Num fim de dia, nestas férias, ainda antes de entrar para a primeira classe, a Helena - seis anos bem feitos de muito colo e muito brincar, ainda assim , já iniciada ( não por mim, que sei bem que faz mais dano cedo demais do que tardiamente!) nas letras e na escrita - rabiscava algo nas folhas brancas destinadas à impressora. eu ia e vinha, nos afazeres normais do final do dia, roupas para arrumar, jantar para desembrulhar, quando me apercebi de um arrufo qualquer entre ela e o pai. a voz grave de um a dizer que assim não, que não podia ser, tanto papel a ser desperdiçado, o choro miudinho dela a irromper, agudo.
acudi: o que era, o que se passava, que não entrasse, disse ela. estava a fazer-me uma surpresa. respeitei e iniciei a conversa com ela da porta da salinha. se podia saber o que era ou pela menos ajudar no que se estava a passar. estava a sair tudo mal. e o pai ralhou por causa do papel gasto.
um minuto, duas respirações, um compasso de silêncio (meu) e que sim, que podia entrar.

## DADOS FORNECIDOS
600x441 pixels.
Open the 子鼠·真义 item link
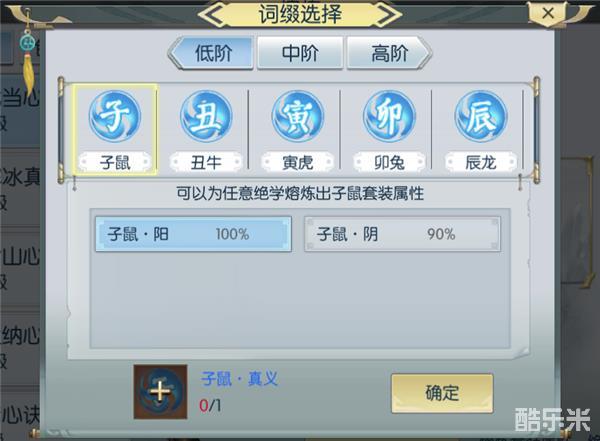(x=240, y=379)
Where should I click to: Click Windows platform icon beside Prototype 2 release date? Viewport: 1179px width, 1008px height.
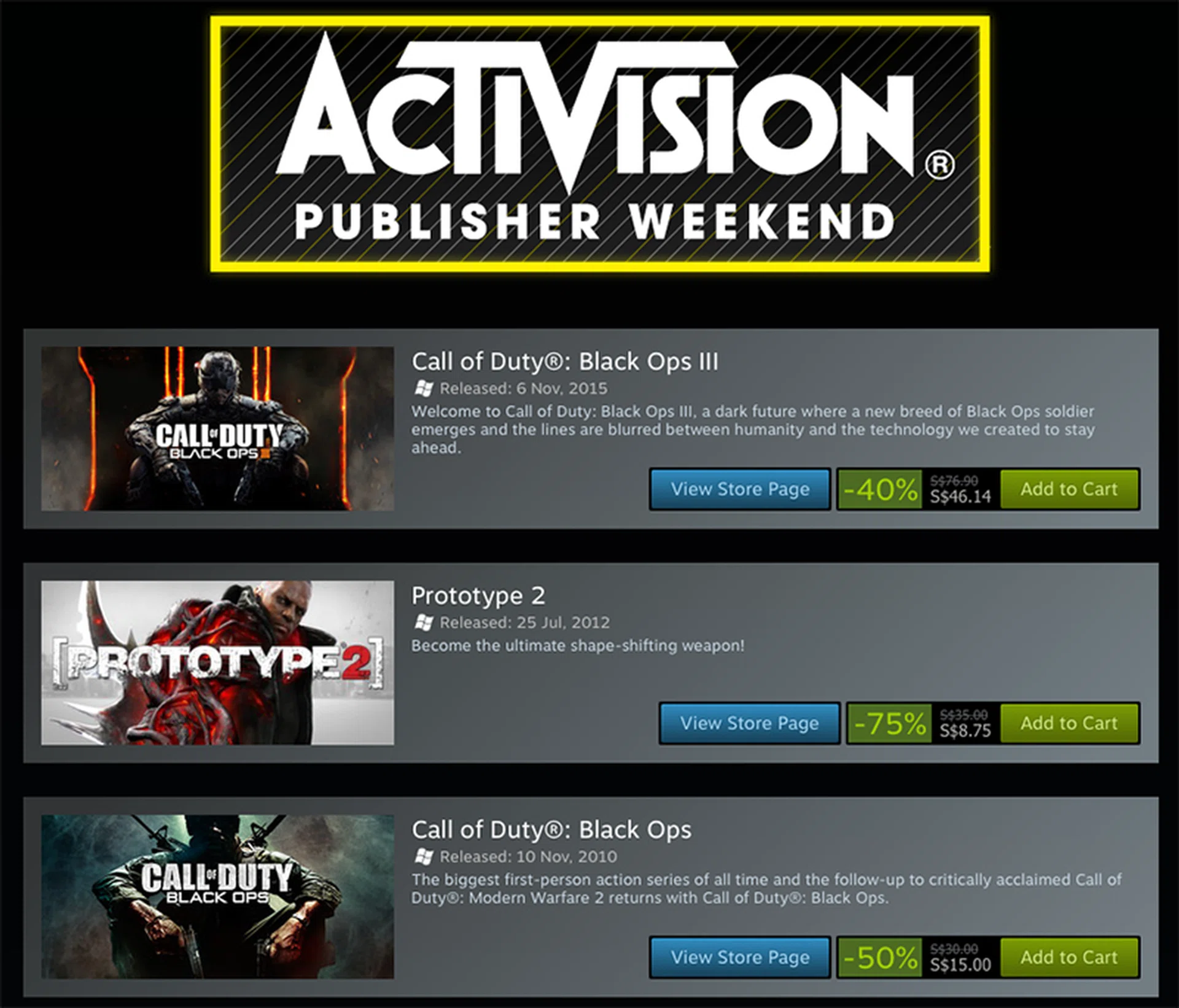click(424, 622)
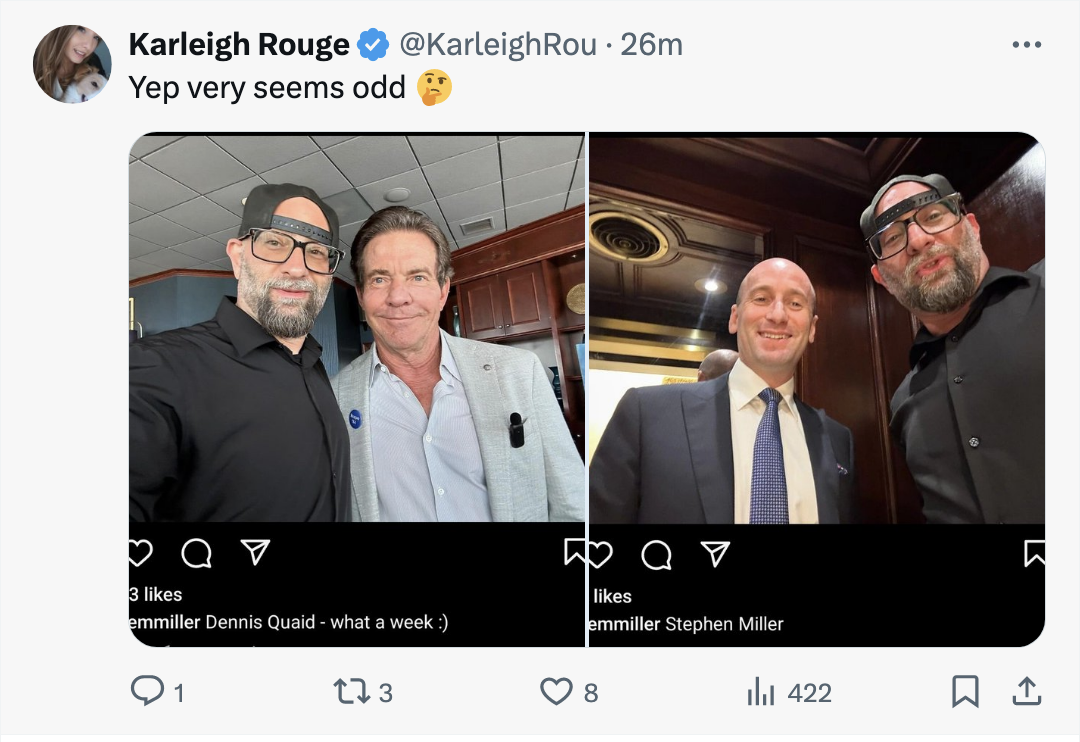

## TAREFA 1
Segundo o excerto do documento, em que folhas rabiscava a Helena?
## TAREFA 2
Transcreva do excerto do documento, sem qualquer alteração, o trecho que começa em "acudi: o que" e termina em "que podia entrar.", incluindo estas últimas palavras.

## RESPOSTA COMPLETA 1
Nas folhas brancas destinadas à impressora.

## RESPOSTA COMPLETA 2
acudi: o que era, o que se passava, que não entrasse, disse ela. estava a fazer-me uma surpresa. respeitei e iniciei a conversa com ela da porta da salinha. se podia saber o que era ou pela menos ajudar no que se estava a passar. estava a sair tudo mal. e o pai ralhou por causa do papel gasto.
um minuto, duas respirações, um compasso de silêncio (meu) e que sim, que podia entrar.